**DATA FOR THE TASK:**
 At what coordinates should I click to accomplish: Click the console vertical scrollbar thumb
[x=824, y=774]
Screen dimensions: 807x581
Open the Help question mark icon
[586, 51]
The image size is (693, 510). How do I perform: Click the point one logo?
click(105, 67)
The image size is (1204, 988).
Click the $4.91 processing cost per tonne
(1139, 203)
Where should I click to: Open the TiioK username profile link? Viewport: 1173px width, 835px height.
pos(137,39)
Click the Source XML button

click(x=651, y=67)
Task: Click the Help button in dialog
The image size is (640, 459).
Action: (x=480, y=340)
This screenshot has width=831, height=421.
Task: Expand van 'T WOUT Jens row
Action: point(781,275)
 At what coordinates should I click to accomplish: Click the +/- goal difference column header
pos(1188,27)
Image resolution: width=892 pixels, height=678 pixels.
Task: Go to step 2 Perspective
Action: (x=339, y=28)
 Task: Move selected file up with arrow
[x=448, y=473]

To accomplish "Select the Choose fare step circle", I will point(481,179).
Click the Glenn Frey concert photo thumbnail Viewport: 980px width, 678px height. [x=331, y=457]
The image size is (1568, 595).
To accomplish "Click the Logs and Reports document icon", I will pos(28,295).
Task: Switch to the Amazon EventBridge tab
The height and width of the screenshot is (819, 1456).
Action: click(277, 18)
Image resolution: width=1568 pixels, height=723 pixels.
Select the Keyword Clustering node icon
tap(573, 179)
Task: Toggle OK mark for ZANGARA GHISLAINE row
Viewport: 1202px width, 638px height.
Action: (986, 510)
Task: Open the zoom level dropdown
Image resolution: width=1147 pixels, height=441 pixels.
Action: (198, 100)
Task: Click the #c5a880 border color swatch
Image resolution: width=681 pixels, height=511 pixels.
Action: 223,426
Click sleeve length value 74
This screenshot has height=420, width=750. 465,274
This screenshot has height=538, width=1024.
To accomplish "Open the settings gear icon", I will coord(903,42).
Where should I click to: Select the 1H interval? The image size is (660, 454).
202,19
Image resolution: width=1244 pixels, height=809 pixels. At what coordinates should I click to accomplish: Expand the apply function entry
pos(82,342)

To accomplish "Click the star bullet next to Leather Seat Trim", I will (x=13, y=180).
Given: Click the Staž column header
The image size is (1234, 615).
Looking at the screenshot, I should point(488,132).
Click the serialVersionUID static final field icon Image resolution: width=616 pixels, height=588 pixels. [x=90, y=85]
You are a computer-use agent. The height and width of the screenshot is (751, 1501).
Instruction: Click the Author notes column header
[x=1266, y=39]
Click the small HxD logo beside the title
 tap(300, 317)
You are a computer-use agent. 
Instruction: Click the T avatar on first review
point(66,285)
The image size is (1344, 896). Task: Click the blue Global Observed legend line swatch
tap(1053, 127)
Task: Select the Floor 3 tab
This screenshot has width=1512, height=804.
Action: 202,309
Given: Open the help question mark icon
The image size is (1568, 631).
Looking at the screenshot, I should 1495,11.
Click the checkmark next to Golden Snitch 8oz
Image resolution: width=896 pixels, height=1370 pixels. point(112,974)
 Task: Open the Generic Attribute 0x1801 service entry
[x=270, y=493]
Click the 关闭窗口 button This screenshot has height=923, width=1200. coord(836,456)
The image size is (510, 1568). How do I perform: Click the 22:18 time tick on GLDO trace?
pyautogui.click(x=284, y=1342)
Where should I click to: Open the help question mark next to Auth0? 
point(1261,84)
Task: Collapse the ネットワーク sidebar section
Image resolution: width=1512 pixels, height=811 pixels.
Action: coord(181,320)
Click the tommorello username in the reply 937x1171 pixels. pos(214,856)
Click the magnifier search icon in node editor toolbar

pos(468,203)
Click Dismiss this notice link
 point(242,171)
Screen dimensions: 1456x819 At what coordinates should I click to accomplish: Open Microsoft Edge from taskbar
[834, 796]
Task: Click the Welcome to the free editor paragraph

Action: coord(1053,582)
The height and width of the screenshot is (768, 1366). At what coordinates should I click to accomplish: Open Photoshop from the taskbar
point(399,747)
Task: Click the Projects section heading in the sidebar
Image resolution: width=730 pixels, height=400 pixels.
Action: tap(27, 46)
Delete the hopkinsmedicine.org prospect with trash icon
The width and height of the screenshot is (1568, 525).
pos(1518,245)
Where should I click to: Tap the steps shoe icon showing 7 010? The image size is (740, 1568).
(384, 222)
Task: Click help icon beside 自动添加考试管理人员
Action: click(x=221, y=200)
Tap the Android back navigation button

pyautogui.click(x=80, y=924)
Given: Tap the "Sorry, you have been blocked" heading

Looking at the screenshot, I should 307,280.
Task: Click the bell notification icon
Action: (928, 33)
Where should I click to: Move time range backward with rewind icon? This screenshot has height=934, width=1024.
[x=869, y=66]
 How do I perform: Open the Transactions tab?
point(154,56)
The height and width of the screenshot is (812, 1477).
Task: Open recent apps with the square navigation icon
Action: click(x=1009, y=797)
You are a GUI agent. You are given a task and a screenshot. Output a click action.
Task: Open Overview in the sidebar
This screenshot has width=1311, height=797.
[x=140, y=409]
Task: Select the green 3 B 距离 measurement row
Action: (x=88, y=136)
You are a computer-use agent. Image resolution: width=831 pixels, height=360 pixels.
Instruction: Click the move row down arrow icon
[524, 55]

**GIVEN PROBLEM:** Reproduce the lines of the rows starting at the first line and ending at the line that contains "(1139, 203)", requests included, and shift every coordinate in the answers up by 15.

**RESULT OF THIS EXERCISE:**
 At what coordinates should I click to accomplish: Click the console vertical scrollbar thumb
[x=839, y=789]
Screen dimensions: 807x581
Open the Help question mark icon
[601, 66]
The image size is (693, 510). How do I perform: Click the point one logo?
click(120, 82)
The image size is (1204, 988).
Click the $4.91 processing cost per tonne
(1154, 218)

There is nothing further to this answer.